ARGENTINA.- Todavía es difícil saber por cuál de todos sus enormes méritos se recordará a
Roberto Fontanarrosa, que murió hoy en su Rosario a los 62 años. Algunos recordarán los chistes de la página 2 de Clarín,
los de "Inodoro Pereyra" y "Boogie el aceitoso", otros la extraña profundidad de algunos de sus cuentos y quizás alguno hable de su fanatismo por Rosario Central. Pero él ya había dado una pista certera de cuál era su deseo para la posteridad. "A mí lo que me gusta -le contó alguna vez a un periodista- es que un tipo me diga que se cagó de risa con mi cuento. Con eso estoy bien".

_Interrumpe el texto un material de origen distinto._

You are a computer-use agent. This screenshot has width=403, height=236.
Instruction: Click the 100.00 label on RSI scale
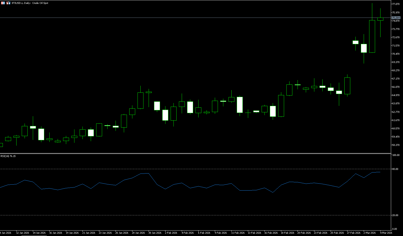pos(396,155)
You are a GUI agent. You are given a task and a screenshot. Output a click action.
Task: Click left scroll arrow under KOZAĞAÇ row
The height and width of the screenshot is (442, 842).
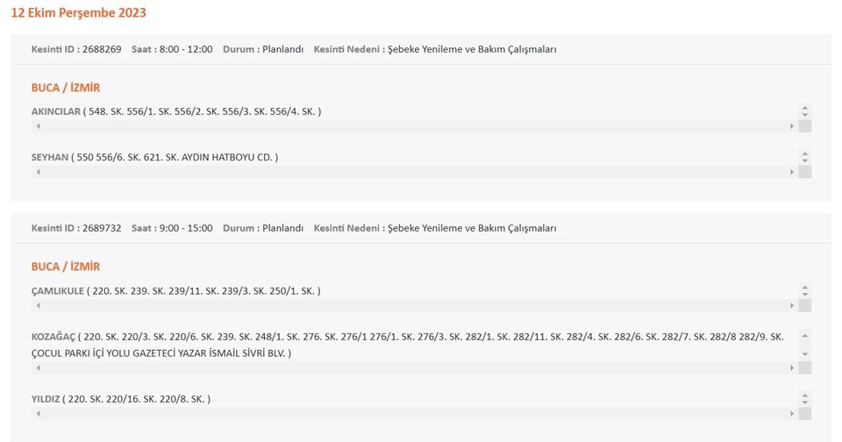[x=37, y=368]
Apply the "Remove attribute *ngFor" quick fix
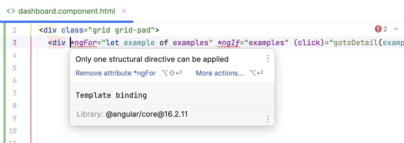This screenshot has width=404, height=143. click(x=116, y=73)
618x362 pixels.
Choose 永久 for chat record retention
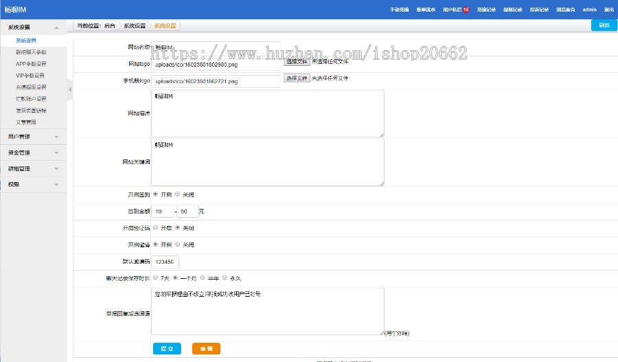click(225, 278)
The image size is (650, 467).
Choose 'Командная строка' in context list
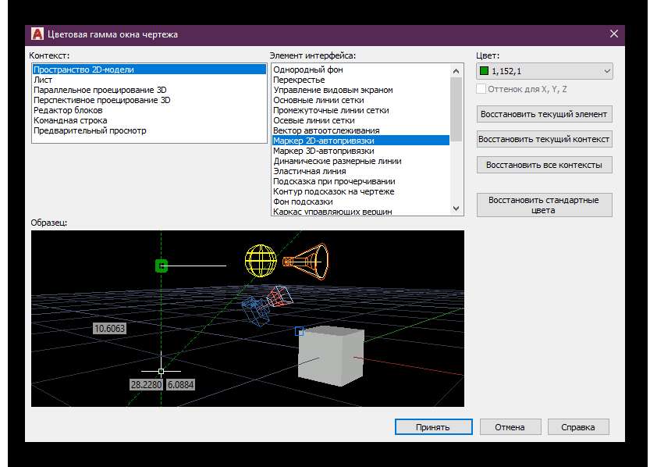point(70,120)
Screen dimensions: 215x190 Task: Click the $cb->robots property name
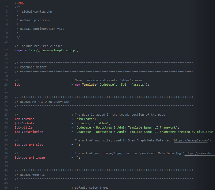click(x=24, y=123)
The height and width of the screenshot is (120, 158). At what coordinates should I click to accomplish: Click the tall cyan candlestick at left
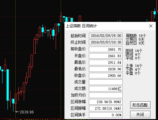8,85
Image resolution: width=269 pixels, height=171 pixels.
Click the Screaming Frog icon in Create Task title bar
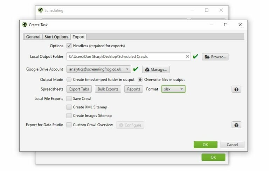click(x=25, y=25)
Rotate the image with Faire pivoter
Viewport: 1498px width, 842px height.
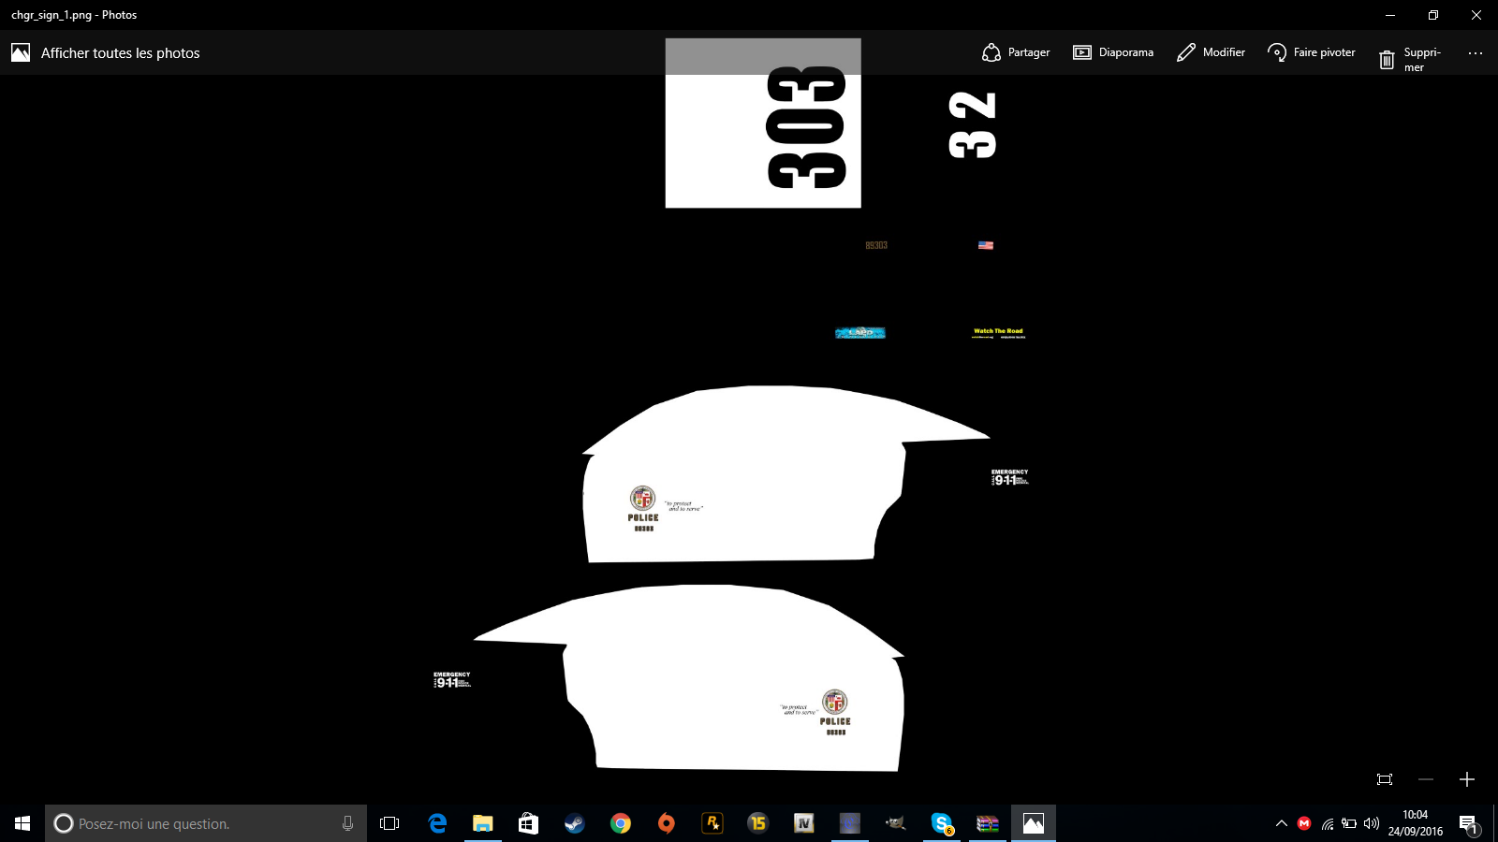pyautogui.click(x=1311, y=52)
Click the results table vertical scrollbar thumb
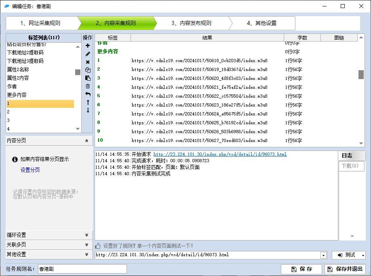The width and height of the screenshot is (371, 276). (361, 75)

Los últimos años, una enfermedad neurológica degenerativa complicó severamente su motricidad, al punto que en los últimos meses le había impedido totalmente la posibilidad de dibujar. Contó que lo llevaba "mal pero acostumbrado", citando precisamente a su "hijo" Inodoro Pereyra. Lamentablemente, ninguno de los tratamientos que intentó para contrarrestar el avance de la enfermedad pudieron evitar su muerte hoy, por un paro cardíaco.
Habrá que asumir entonces que se fue Roberto Fontanarrosa. Demasiado pronto para quienes lo pudimos disfrutar y a los que, sólo por hoy, el Negro nos trajo una tristeza enorme.